When patients paid directly they limited their requests to attainable goals requiring expert opinion/services. Now, in a further attempt to get their money’s worth some keep adding on additional complaints many of which are impossible to solve satisfactorily. For example, being overweight and fatigued usually has a straightforward solution… eat less and exercise more. With insurance, some feel entitled to diet advice, appetite suppressants, in depth evaluation to exclude anemia, cancer, etc.. Modern medicine has not solved the problem of how to reduce fatigue and excess weight with a simple pill. Good health is not yet effortless, but insurance makes it worth a try.
Another consequence of insurance results from the natural tendency to discount advice that comes for free. Our recommendations, which used to cost real out of pocket money, is now treated as coming for free in the same way as supplement advertisements, or cheap shot advice off the Internet. Most pay directly for their lawyer’s advice and are often happy to do so. I doubt this would be the case if/when legal advice becomes a government supplied insurance benefit with little or no direct payment required.
My last reservation is that perhaps lifesaving healthcare is not affordable. We can often afford to patch things up for hours to days, but often treatments such as intensive care unit support for months, organ transplantation, or intensive genetic testing are very, very expensive. We have been willing to spend enough so that the sick and dying do not get left in the street, but are we able to pay indefinitely for costly care that could consume over 20-30% of GDP?

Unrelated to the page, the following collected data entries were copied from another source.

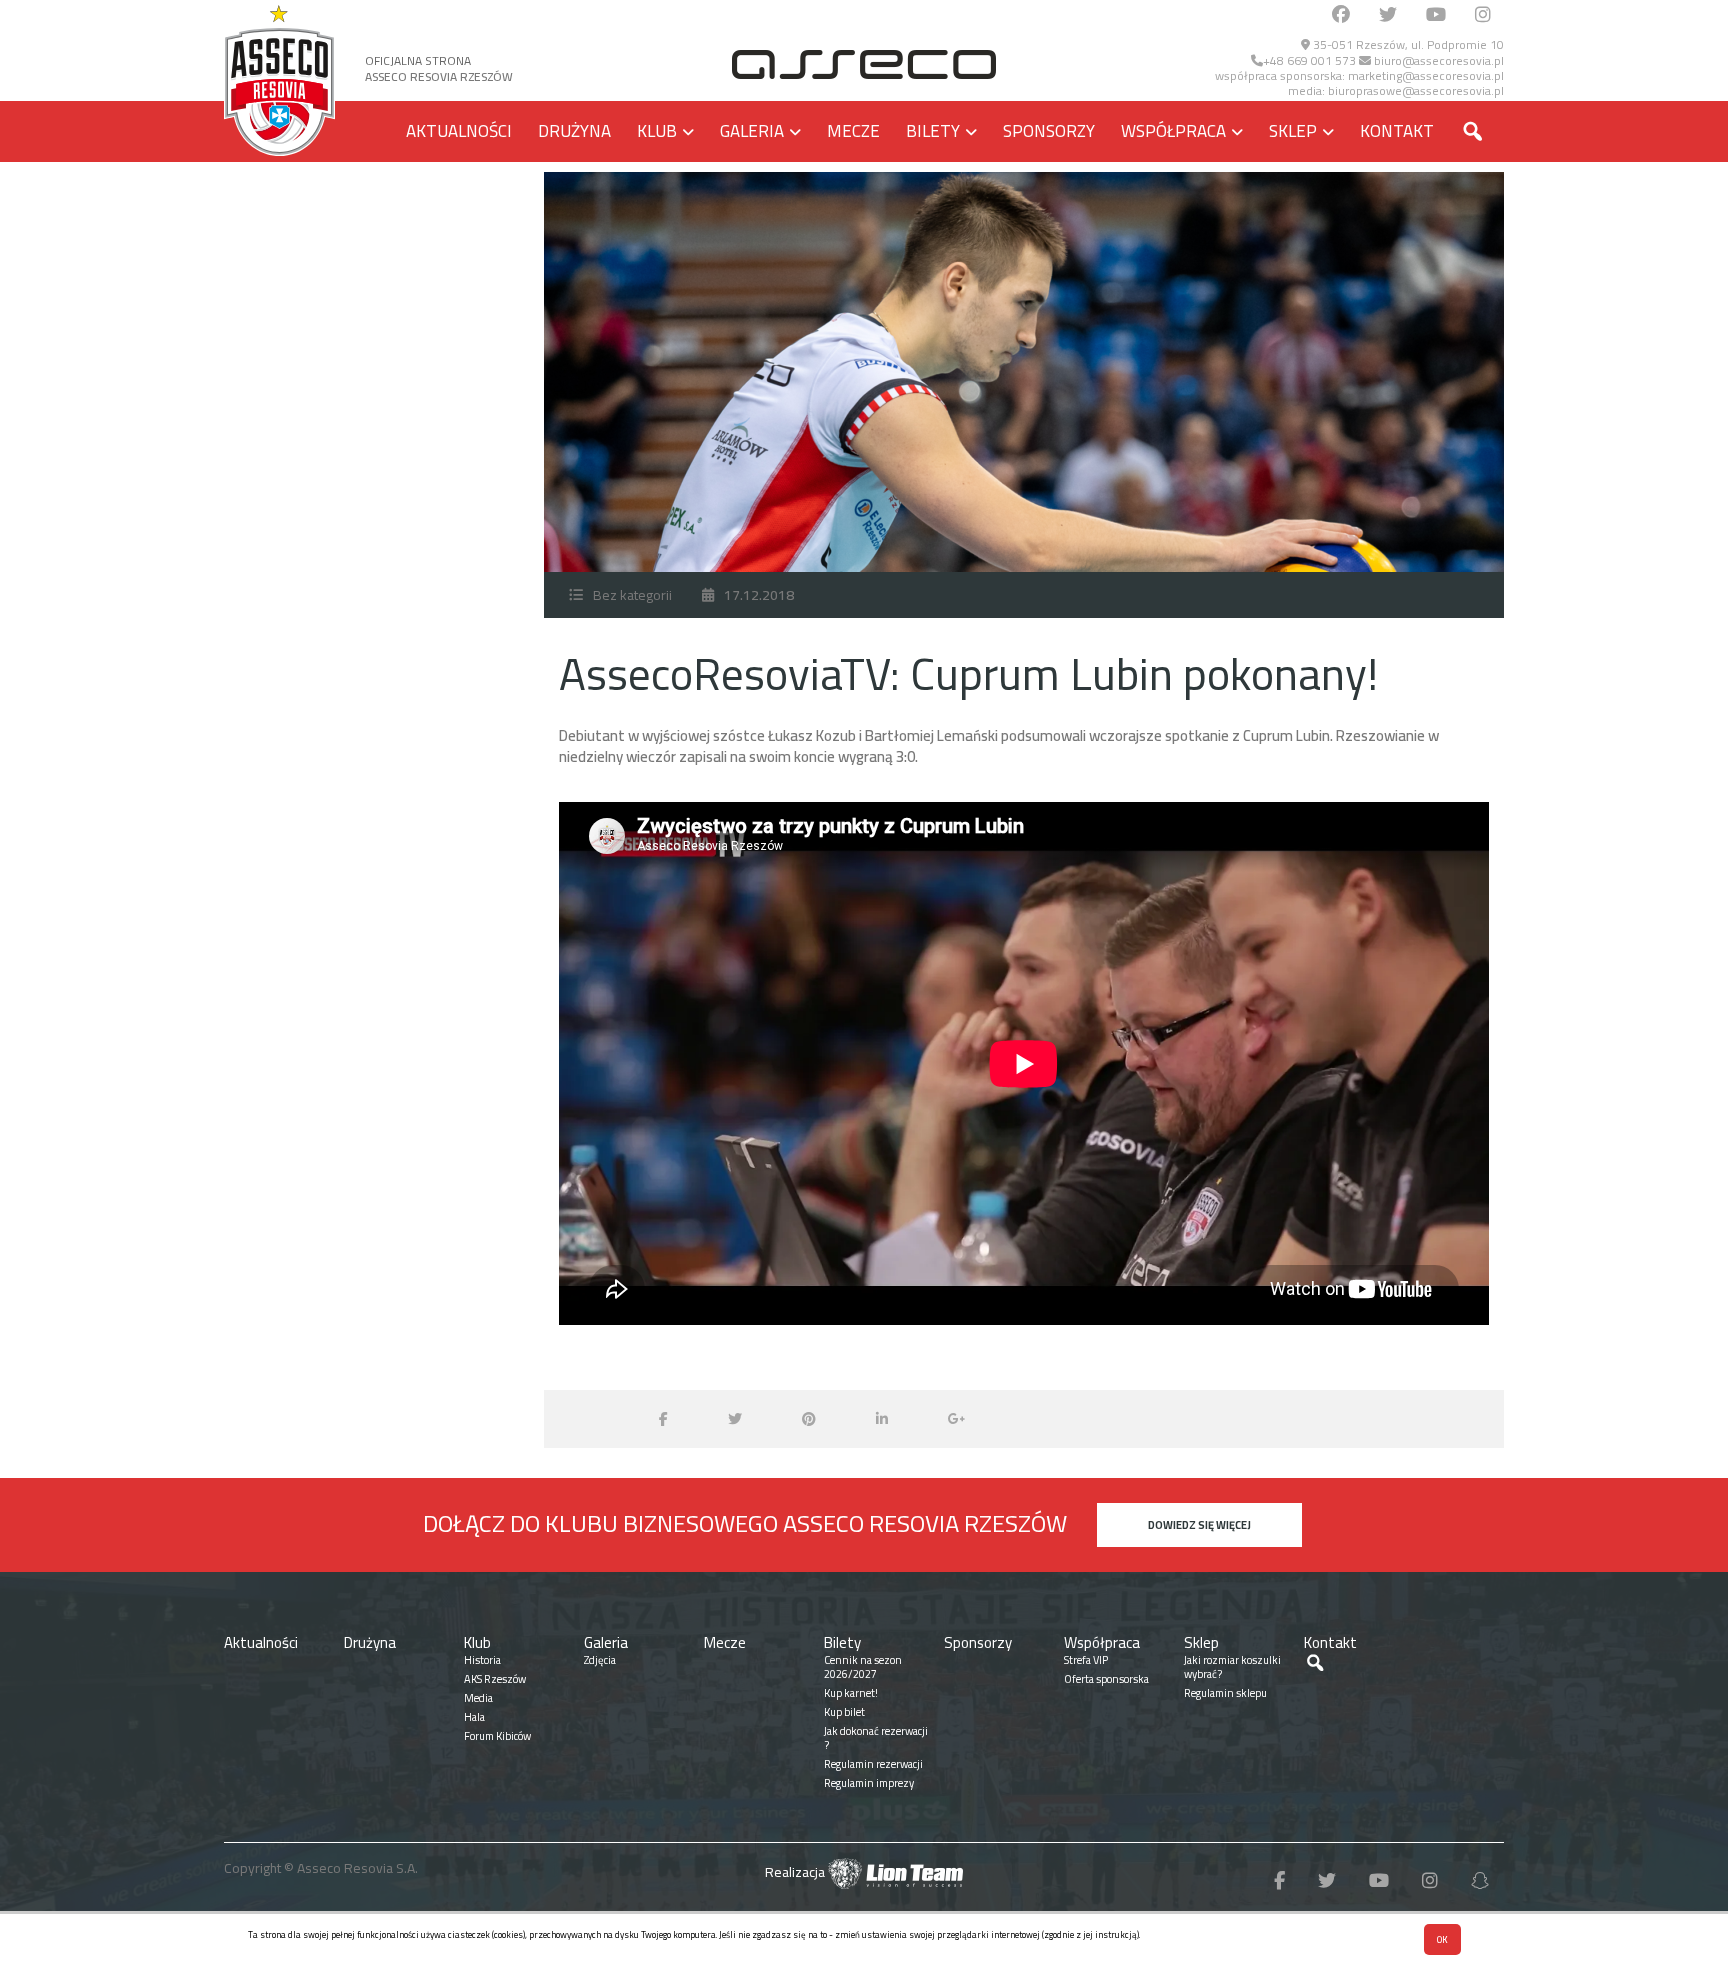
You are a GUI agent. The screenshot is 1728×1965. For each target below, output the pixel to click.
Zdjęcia (600, 1660)
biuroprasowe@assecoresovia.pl (1416, 90)
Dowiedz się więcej (1199, 1525)
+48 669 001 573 (1309, 60)
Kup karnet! (851, 1693)
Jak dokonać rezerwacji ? (876, 1738)
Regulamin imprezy (869, 1783)
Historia (482, 1660)
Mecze (853, 131)
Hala (474, 1717)
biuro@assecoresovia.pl (1437, 60)
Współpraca (1173, 131)
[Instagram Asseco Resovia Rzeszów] (1483, 15)
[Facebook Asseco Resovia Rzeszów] (1341, 15)
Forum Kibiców (497, 1736)
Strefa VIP (1086, 1660)
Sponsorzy (1049, 131)
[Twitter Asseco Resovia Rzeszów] (1388, 15)
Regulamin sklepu (1225, 1693)
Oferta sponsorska (1106, 1679)
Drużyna (574, 131)
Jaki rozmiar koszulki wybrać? (1232, 1667)
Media (478, 1698)
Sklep (1293, 131)
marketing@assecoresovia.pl (1426, 75)
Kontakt (1397, 131)
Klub (657, 131)
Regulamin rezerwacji (873, 1764)
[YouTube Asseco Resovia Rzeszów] (1436, 15)
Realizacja (796, 1872)
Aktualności (459, 131)
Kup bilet (844, 1712)
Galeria (752, 131)
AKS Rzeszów (495, 1679)
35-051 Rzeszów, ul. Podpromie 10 (1407, 44)
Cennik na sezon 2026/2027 (863, 1667)
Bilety (933, 131)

Nevertheless, the nagging discontent with the hidden consequences of insurance pale by comparison with the frustration that develops when simple effective treatment cannot be delivered due to lack of funds. I therefore still support the affordable care act but worry about some of the consequences.
Hopefully, these issues can be addressed to evolve a smooth running efficient medical system. But given our current collective inability to work together, I am not holding my breath.